## 読解文
↓↓↓

ハイテクよりローテクに自動運転車の可能性を見た!

2020.03.20

中山間地域(平野と山地の中間地帯で日本国土の7割を占める。多くは過疎地域)の道の駅を拠点とした自動運転サービスの実証実験を、国土交通省道路局が推進している。中山間地域の集落では、免許を返納して運転ができなくなった高齢者が急増し、路線バスが廃止され、買い物や病院に行けない状況が起こって存続の危機に瀕しているのだ。
 それを改善するため、路線バスに変わる交通機関を作ろうというのがこの自動運転車サービスだ。
 さて一般的に自動運転というと、目的は運転者の負担軽減や交通事故削減だが、現状では完全自動(レベル5)どころかレベル3や4も実現できていない。僕自身、モータージャーナリストの立場から、レベル3(運転者が本を読めるレベル)でさえ実現は困難ではないかと思っている。

↑↑↑

## 提供データ
↓↓↓

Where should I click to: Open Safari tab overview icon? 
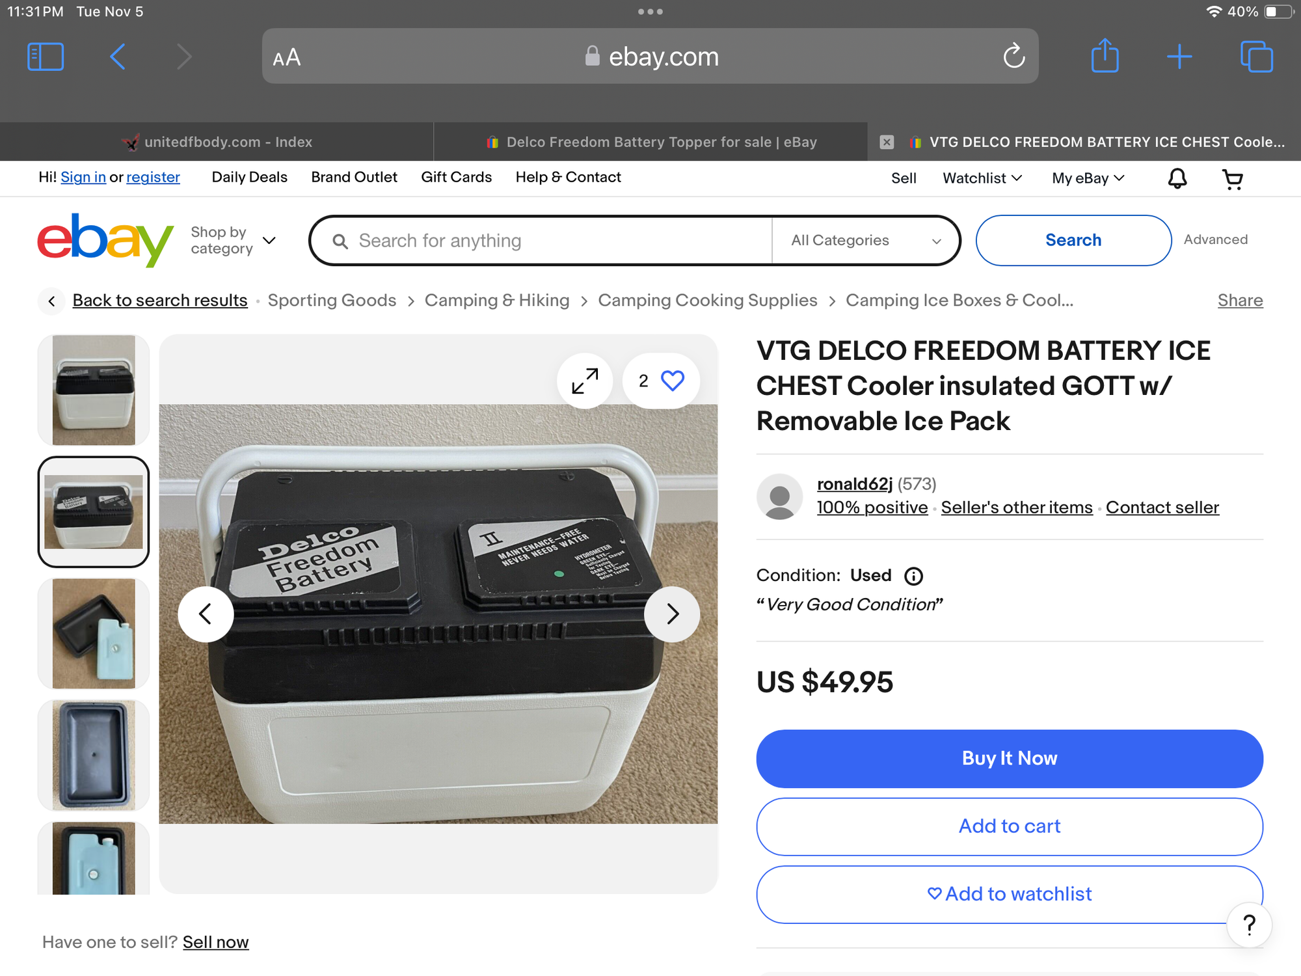(x=1256, y=57)
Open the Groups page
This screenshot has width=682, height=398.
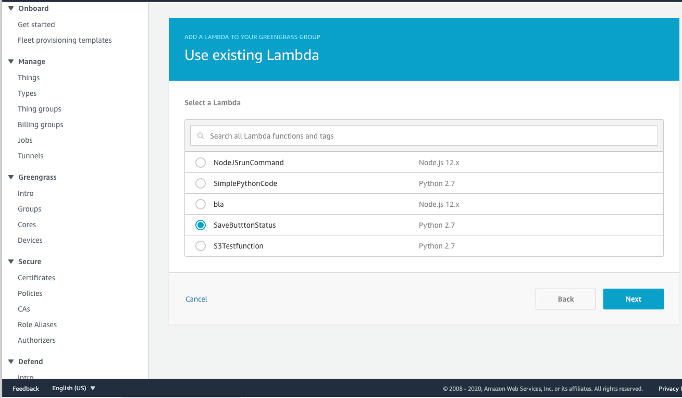29,208
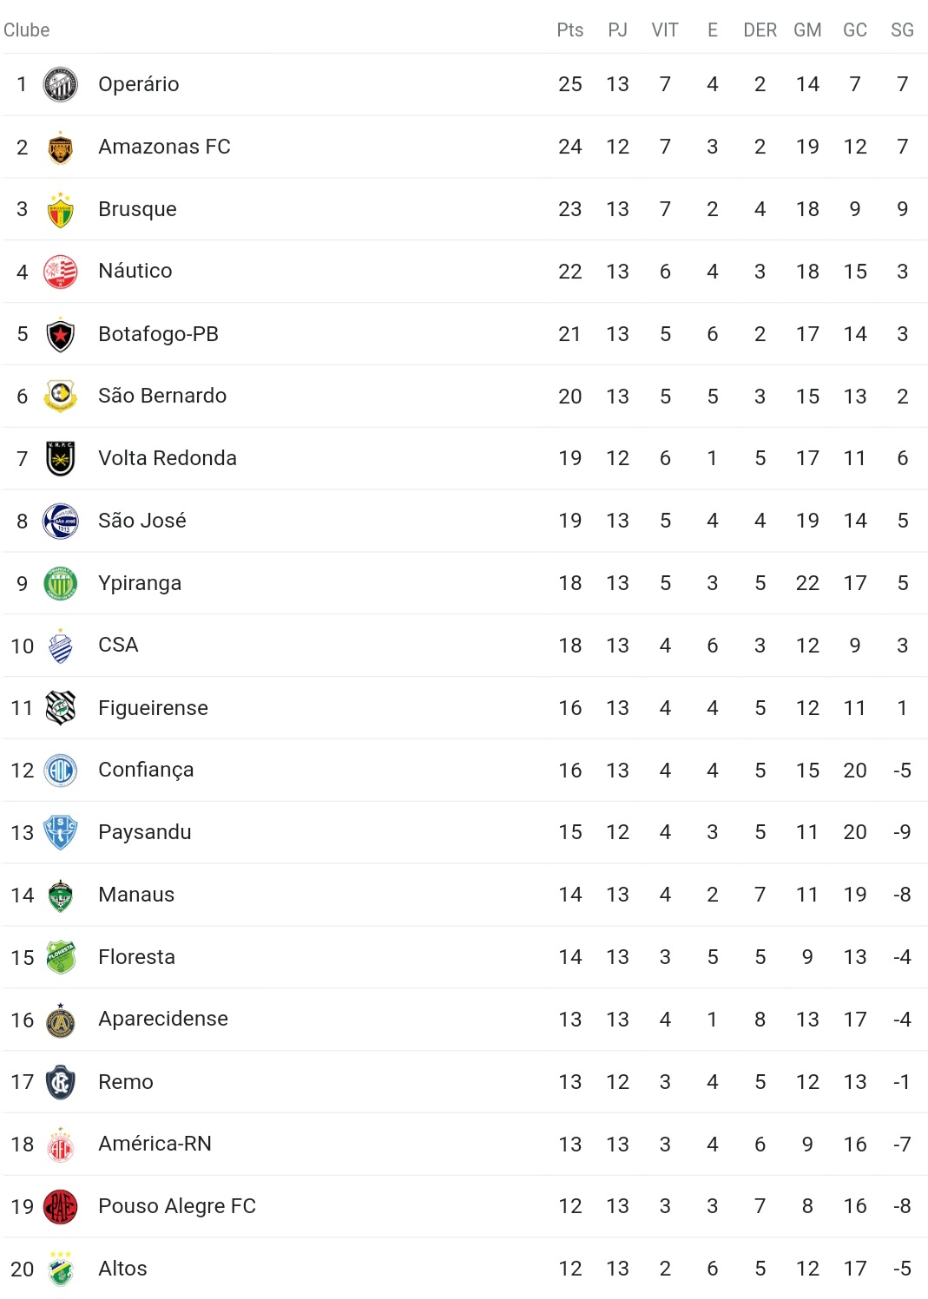Image resolution: width=928 pixels, height=1299 pixels.
Task: Open the São Bernardo team link
Action: pyautogui.click(x=162, y=396)
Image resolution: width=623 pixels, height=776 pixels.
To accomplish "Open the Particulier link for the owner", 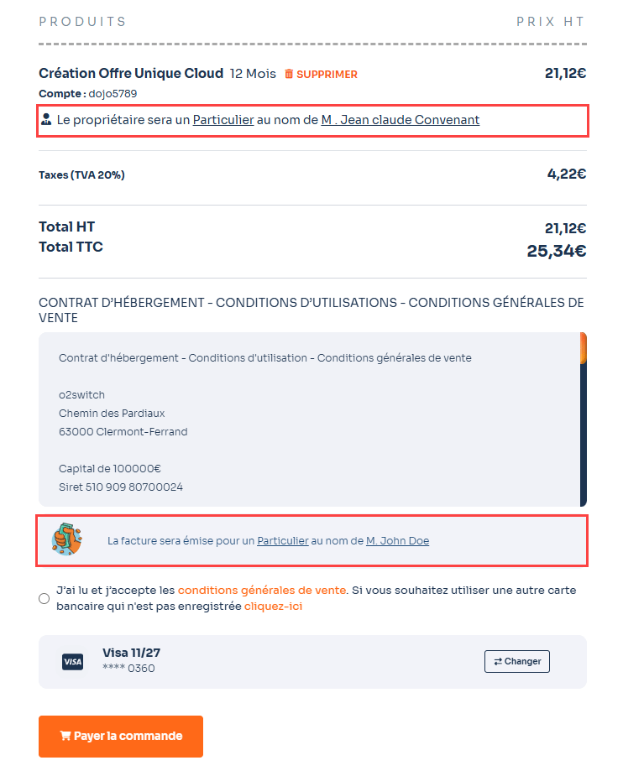I will [x=223, y=120].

↑↑↑

## 課題の要件
a: 自動運転サービスの文章のうち、「それを改善するため、路線バス」から「困難ではないかと思っている。」までを一字一句違えずに書き写してください。
b: 自動運転サービスの文章の最後の文に続く部分を書き足してください。
一覧は、自動運転サービスの文章とは別個の資料です。

## 課題の解答
a:
それを改善するため、路線バスに変わる交通機関を作ろうというのがこの自動運転車サービスだ。
 さて一般的に自動運転というと、目的は運転者の負担軽減や交通事故削減だが、現状では完全自動(レベル5)どころかレベル3や4も実現できていない。僕自身、モータージャーナリストの立場から、レベル3(運転者が本を読めるレベル)でさえ実現は困難ではないかと思っている。

b:
 一方、こちらの自動運転車の目的は運転者の負担軽減や交通事故削減ではない。運転者をなくすことで、コストを下げるためである。現在、全国的に運転者不足で、雇うとなると人件費がかかり、ビジネスとして成り立たなくなるからだ。
 運転者はいないけれど、助手席に「見張番」が座っている。草や雪があって認識できないと停まるようになっている。そんなときは「見張番」が、助手席から手を伸ばしてボタンを押して運転を再開する。
 急に停まって危なくないかと言ったら、時速12km程度だから危ないことはないそうだ。

今回の自動運転車はローテクであり、だからこそ実現可能性が高そうである。高みを目指していつまでも実現できないよりも、目的や場所を絞ったことが功を奏したといえるだろう。